The article goes on to say:
On orders from Defense Department officials and President Bush, the agency kept a running list of the names of Americans in its system and made it readily available to a number of senior officials in the Bush administration, ...which in essence meant the NSA was conducting a covert domestic surveillance operation in violation of the law.
And yet another unnamed telecom "official" provides more information:
According to the online magazine Slate, an unnamed official in the telecom industry said NSA's "efforts to obtain call details go back to early 2001, predating the 9/11 attacks and the president's now celebrated secret executive order. The source reports that the NSA approached U.S. carriers and asked for their cooperation in a 'data-mining' operation, which might eventually cull 'millions' of individual calls and e-mails."

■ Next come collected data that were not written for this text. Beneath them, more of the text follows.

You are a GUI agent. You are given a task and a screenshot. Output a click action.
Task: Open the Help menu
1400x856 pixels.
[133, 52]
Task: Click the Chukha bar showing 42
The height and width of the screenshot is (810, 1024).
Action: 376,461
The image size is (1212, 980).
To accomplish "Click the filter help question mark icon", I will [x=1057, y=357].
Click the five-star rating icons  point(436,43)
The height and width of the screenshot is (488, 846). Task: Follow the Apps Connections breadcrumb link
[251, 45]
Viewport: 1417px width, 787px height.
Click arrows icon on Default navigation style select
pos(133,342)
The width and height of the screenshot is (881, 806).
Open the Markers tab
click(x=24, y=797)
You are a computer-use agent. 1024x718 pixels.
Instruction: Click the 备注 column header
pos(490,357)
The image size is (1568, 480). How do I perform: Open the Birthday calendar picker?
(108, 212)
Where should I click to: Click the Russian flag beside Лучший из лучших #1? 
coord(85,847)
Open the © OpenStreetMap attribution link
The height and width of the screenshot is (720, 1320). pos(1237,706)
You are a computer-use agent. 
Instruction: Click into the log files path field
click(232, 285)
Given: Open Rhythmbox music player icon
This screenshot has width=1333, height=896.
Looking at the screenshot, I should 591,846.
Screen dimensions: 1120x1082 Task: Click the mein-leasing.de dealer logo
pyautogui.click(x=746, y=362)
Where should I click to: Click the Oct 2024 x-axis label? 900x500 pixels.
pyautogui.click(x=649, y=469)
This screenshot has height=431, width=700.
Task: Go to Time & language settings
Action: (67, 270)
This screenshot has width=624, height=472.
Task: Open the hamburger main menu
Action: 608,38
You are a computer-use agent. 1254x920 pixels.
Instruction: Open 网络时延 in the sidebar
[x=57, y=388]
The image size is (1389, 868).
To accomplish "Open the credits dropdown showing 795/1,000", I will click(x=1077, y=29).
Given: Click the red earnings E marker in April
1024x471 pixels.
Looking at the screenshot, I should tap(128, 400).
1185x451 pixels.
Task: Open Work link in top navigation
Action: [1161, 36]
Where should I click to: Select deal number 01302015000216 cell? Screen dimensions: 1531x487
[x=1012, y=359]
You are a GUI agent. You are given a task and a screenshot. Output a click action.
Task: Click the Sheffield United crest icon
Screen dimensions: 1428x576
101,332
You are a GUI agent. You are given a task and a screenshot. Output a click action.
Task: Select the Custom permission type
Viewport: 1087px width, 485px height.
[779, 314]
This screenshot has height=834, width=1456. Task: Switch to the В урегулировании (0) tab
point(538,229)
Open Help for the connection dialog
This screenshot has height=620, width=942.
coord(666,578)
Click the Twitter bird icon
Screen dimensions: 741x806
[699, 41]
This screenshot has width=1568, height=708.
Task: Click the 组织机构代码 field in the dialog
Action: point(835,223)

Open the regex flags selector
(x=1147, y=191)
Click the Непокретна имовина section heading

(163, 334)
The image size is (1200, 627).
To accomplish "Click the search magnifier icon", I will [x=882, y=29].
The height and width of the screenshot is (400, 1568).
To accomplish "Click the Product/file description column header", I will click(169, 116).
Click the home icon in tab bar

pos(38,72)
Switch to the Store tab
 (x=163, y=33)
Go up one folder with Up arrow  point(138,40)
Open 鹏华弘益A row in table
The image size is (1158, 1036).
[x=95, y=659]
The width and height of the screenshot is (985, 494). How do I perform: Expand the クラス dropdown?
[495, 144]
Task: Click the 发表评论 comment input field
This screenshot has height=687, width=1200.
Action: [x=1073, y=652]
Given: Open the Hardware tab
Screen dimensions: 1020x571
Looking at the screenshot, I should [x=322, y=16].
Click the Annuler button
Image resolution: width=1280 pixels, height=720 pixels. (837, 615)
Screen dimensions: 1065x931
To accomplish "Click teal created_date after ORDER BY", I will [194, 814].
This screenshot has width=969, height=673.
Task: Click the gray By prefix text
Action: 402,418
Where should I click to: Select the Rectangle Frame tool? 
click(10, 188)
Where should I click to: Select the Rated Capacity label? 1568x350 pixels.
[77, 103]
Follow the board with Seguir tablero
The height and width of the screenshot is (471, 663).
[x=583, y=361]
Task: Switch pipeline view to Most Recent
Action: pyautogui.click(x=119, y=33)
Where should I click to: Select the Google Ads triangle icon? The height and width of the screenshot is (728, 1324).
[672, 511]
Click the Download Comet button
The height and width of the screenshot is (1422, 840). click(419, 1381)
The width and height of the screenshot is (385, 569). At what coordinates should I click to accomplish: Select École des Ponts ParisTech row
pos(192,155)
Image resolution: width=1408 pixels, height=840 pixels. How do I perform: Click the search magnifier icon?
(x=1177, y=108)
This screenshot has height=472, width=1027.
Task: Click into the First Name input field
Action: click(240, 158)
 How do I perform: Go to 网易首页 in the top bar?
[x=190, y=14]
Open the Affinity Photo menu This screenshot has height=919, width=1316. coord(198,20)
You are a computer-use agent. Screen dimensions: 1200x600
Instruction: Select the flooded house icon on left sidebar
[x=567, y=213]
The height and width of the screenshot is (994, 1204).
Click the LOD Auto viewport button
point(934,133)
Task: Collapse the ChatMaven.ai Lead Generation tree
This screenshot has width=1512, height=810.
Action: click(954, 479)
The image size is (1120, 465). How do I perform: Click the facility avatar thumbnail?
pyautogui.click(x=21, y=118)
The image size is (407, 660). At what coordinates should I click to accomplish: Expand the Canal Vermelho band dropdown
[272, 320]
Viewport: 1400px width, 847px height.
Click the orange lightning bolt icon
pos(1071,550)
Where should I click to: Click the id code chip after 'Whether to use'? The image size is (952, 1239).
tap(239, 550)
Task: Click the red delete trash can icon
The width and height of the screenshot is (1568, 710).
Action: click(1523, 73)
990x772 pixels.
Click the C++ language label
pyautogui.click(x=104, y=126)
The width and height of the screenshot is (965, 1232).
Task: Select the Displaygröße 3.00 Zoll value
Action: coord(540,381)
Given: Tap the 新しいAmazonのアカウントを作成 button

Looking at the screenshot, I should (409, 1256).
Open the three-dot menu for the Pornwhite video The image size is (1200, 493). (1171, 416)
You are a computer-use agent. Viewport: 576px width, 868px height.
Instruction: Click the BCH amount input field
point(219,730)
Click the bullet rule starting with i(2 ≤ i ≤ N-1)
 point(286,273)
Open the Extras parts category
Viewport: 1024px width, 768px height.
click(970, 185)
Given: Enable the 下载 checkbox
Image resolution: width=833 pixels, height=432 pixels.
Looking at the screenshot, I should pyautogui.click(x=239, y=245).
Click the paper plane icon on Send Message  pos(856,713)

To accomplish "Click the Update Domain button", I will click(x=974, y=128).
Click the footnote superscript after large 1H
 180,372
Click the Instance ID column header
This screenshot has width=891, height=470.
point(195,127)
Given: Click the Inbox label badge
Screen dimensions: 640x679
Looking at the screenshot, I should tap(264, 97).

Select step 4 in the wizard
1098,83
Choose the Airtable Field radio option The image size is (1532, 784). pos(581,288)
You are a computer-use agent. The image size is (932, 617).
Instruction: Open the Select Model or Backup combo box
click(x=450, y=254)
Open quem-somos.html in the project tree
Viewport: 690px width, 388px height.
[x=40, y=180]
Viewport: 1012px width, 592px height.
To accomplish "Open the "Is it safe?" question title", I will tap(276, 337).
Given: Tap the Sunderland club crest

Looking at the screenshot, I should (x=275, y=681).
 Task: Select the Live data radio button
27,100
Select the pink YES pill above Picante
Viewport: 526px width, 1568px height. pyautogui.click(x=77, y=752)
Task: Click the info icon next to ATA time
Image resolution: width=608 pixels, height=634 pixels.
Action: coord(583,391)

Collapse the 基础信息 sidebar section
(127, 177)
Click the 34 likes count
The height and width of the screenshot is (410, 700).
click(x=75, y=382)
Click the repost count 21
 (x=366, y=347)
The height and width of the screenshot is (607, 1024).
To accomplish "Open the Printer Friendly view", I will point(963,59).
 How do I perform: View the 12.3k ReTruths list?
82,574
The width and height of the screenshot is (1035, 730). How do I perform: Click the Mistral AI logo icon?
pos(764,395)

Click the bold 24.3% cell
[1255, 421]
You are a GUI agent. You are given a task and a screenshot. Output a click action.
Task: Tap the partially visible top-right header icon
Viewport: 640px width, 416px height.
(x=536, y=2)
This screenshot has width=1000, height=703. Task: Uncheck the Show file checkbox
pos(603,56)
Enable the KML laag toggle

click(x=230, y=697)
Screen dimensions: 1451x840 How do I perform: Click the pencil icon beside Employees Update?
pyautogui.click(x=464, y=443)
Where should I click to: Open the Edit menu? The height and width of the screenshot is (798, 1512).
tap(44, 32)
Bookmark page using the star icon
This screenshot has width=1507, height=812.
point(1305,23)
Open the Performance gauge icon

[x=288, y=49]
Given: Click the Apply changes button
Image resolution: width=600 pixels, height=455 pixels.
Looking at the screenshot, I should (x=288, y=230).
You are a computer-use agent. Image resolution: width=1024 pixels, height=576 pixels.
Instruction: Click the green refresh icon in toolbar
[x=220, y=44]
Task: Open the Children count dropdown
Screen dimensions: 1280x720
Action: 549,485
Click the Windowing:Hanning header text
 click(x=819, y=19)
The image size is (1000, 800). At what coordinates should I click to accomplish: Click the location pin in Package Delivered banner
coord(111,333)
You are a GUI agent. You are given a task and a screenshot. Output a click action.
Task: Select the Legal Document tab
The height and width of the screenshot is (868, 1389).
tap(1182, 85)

Now if that all sounds speculative, or based on accounts of anonymous sources, this ought to put to rest any doubt that illegal spying started well before any attacks occured.
An October 2007 article in the New York Times bears the headline, Former Phone Chief Says Spy Agency Sought Surveillance Help Before 9/11 . The source is anything but anonymous.
The phone company Qwest Communications refused a proposal from the National Security Agency that the company's lawyers considered illegal in February 2001, nearly seven months before the terrorist attacks on Sept. 11, the former head of the company contends in newly unsealed court filings.
The executive, Joseph P. Nacchio, also asserts in the filings that the agency retaliated by depriving Qwest of lucrative outsourcing contracts.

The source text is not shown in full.